** RECORDS FOR PROCESSING follows **

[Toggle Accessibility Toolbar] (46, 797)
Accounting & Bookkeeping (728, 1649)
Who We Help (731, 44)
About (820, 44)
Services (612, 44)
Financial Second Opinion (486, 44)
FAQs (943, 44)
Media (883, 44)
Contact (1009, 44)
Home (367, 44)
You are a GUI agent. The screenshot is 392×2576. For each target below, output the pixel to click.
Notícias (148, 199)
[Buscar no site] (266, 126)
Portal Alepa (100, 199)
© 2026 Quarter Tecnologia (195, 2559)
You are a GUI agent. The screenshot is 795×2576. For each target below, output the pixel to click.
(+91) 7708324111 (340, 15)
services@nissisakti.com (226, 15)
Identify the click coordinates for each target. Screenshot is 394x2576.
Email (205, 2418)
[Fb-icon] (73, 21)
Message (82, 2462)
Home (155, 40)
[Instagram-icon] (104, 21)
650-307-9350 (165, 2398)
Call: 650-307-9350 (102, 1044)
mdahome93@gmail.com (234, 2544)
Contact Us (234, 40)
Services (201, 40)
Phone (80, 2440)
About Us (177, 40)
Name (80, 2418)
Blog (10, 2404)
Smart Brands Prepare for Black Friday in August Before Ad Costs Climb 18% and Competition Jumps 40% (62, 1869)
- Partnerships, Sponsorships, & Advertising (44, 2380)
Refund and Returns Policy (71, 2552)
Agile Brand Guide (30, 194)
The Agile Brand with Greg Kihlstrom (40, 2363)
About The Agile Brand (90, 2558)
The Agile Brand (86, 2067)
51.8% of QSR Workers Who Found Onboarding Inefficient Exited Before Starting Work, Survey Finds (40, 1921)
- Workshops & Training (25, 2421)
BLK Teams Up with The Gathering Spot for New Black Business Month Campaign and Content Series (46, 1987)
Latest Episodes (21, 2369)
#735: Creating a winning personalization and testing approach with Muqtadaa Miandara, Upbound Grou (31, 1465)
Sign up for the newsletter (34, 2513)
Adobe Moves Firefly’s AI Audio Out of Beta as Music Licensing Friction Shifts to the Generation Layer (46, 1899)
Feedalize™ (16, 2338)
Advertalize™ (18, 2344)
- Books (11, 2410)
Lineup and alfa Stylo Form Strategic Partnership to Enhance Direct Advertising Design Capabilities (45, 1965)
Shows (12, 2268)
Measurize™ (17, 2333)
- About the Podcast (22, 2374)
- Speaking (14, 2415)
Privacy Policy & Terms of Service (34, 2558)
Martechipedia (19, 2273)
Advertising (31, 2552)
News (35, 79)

** End of RECORDS FOR PROCESSING **

WHAT THE EXERCISE ASKS — All the records above need to be printed exactly.

TASK RESULT —
[Toggle Accessibility Toolbar] (46, 797)
Accounting & Bookkeeping (728, 1649)
Who We Help (731, 44)
About (820, 44)
Services (612, 44)
Financial Second Opinion (486, 44)
FAQs (943, 44)
Media (883, 44)
Contact (1009, 44)
Home (367, 44)
You are a GUI agent. The screenshot is 392×2576. For each target below, output the pixel to click.
Notícias (148, 199)
[Buscar no site] (266, 126)
Portal Alepa (100, 199)
© 2026 Quarter Tecnologia (195, 2559)
You are a GUI agent. The screenshot is 795×2576. For each target below, output the pixel to click.
(+91) 7708324111 (340, 15)
services@nissisakti.com (226, 15)
Identify the click coordinates for each target. Screenshot is 394x2576.
Email (205, 2418)
[Fb-icon] (73, 21)
Message (82, 2462)
Home (155, 40)
[Instagram-icon] (104, 21)
650-307-9350 (165, 2398)
Call: 650-307-9350 (102, 1044)
mdahome93@gmail.com (234, 2544)
Contact Us (234, 40)
Services (201, 40)
Phone (80, 2440)
About Us (177, 40)
Name (80, 2418)
Blog (10, 2404)
Smart Brands Prepare for Black Friday in August Before Ad Costs Climb 18% and Competition Jumps 40% (62, 1869)
- Partnerships, Sponsorships, & Advertising (44, 2380)
Refund and Returns Policy (71, 2552)
Agile Brand Guide (30, 194)
The Agile Brand with Greg Kihlstrom (40, 2363)
About The Agile Brand (90, 2558)
The Agile Brand (86, 2067)
51.8% of QSR Workers Who Found Onboarding Inefficient Exited Before Starting Work, Survey Finds (40, 1921)
- Workshops & Training (25, 2421)
BLK Teams Up with The Gathering Spot for New Black Business Month Campaign and Content Series (46, 1987)
Latest Episodes (21, 2369)
#735: Creating a winning personalization and testing approach with Muqtadaa Miandara, Upbound Grou (31, 1465)
Sign up for the newsletter (34, 2513)
Adobe Moves Firefly’s AI Audio Out of Beta as Music Licensing Friction Shifts to the Generation Layer (46, 1899)
Feedalize™ (16, 2338)
Advertalize™ (18, 2344)
- Books (11, 2410)
Lineup and alfa Stylo Form Strategic Partnership to Enhance Direct Advertising Design Capabilities (45, 1965)
Shows (12, 2268)
Measurize™ (17, 2333)
- About the Podcast (22, 2374)
- Speaking (14, 2415)
Privacy Policy & Terms of Service (34, 2558)
Martechipedia (19, 2273)
Advertising (31, 2552)
News (35, 79)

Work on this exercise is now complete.